Since Cloud Administrators won’t automatically be granted sufficient access to newly created AWS accounts, you need to enable this access each time you create new AWS accounts via AWS Control Tower’s Account Factory.

  1. As a Cloud Administrator, use your personal user to log into AWS SSO.
  2. Select the AWS master account.
  3. Select Management console associated with the AWSAdministratorAccess role.
  4. Select the appropriate AWS region.
  5. Navigate to AWS SSO.
  6. Access AWS accounts in AWS SSO.
  7. Select the checkboxes next to both team development AWS accounts. For example:
  • dev-infra
  • dev-<team identifier>
  1. Select Assign users.
  2. Select Groups.
  3. Select the checkbox next to the group example-cloud-admin or similar.
  4. Select Next: Permission sets.
  5. Select the checkbox next to AWSAdministratorAccess.
  6. Select Finish.

Now you’ve enabled all users who are part of the Cloud Administrator group in AWS SSO administrator access to the selected AWS accounts.

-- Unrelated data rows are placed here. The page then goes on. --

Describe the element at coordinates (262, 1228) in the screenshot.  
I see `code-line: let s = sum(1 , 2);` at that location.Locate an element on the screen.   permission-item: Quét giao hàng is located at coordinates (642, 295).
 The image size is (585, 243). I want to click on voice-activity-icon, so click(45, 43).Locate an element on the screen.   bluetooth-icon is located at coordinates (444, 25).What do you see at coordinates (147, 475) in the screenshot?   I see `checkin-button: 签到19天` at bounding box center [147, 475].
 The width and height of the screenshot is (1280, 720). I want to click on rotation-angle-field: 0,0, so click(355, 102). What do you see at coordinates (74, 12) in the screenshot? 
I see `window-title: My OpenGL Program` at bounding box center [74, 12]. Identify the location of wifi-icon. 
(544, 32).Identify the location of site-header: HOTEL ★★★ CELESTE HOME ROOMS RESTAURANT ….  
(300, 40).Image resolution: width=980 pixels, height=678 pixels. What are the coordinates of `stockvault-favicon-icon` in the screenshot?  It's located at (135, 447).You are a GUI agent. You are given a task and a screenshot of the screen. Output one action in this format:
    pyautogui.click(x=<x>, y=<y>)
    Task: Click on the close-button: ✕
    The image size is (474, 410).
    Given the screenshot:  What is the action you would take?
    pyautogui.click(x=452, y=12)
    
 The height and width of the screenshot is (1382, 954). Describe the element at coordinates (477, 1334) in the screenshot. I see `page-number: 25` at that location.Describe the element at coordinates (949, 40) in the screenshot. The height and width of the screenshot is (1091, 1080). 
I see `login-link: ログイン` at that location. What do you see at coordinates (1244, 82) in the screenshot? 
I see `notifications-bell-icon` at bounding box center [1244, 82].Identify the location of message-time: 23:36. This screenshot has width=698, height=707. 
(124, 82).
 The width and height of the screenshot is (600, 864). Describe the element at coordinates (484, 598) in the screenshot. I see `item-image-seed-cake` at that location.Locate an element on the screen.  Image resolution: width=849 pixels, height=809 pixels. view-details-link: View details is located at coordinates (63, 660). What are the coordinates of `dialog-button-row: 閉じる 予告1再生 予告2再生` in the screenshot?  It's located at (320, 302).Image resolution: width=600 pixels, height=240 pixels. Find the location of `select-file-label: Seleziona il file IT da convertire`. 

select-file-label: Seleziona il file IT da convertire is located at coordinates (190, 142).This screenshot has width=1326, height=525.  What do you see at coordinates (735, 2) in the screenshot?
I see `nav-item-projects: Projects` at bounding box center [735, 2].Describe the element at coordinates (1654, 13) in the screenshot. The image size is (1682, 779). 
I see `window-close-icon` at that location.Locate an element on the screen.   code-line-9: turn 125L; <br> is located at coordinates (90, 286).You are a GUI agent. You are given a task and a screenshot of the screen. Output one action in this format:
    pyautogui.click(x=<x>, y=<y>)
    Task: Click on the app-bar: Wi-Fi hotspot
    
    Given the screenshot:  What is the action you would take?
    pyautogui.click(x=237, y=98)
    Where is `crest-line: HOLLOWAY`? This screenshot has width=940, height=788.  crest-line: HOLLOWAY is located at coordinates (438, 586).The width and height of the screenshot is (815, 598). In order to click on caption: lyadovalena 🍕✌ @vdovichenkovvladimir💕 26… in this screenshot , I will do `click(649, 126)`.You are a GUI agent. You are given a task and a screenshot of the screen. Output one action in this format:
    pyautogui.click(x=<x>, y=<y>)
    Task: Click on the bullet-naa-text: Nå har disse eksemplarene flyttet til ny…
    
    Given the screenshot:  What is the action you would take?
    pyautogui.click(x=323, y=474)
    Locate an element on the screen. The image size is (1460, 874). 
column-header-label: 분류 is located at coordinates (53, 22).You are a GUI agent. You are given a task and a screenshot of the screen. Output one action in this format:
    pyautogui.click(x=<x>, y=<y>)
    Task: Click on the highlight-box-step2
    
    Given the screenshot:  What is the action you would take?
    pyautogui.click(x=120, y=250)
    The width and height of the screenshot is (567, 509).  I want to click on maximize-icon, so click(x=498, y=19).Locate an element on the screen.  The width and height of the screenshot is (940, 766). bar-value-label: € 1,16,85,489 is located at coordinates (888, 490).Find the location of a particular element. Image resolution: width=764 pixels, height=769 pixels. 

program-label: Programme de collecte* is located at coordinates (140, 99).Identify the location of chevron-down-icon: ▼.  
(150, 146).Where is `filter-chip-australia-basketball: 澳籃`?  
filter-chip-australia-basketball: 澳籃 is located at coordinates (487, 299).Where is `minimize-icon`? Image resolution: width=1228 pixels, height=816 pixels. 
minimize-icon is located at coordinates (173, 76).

5. Apply Names to Shared Private Subnets

Since the names of shared subnets are not currently propagated to AWS accounts, as a Cloud Administrator, you should apply names to the shared subnets within each team development AWS account so that it’s easier for the builder teams to understand the role of each subnet as they configure resources for AWS services.

  1. As a Cloud Administrator, use your personal user to log into AWS SSO.
  2. Select the team development AWS account of interest.
  3. Select Management console associated with the AWSAdministratorAccess role.
  4. Select the appropriate AWS region.
  5. Navigate to VPC.
  6. Select Your VPCs.
  7. Select the unnamed VPC and assign the same name as used in the network-prod AWS account. For example, dev-infra-shared.
  8. Select Subnets.
  9. Update the Name field of each private subnet to match the name of the private subnet as it’s configured in the network-prod AWS account. Caution: The subnets may not be listed in the same order in both AWS accounts by default.
  10. You can optionally apply the same naming alignment for route tables.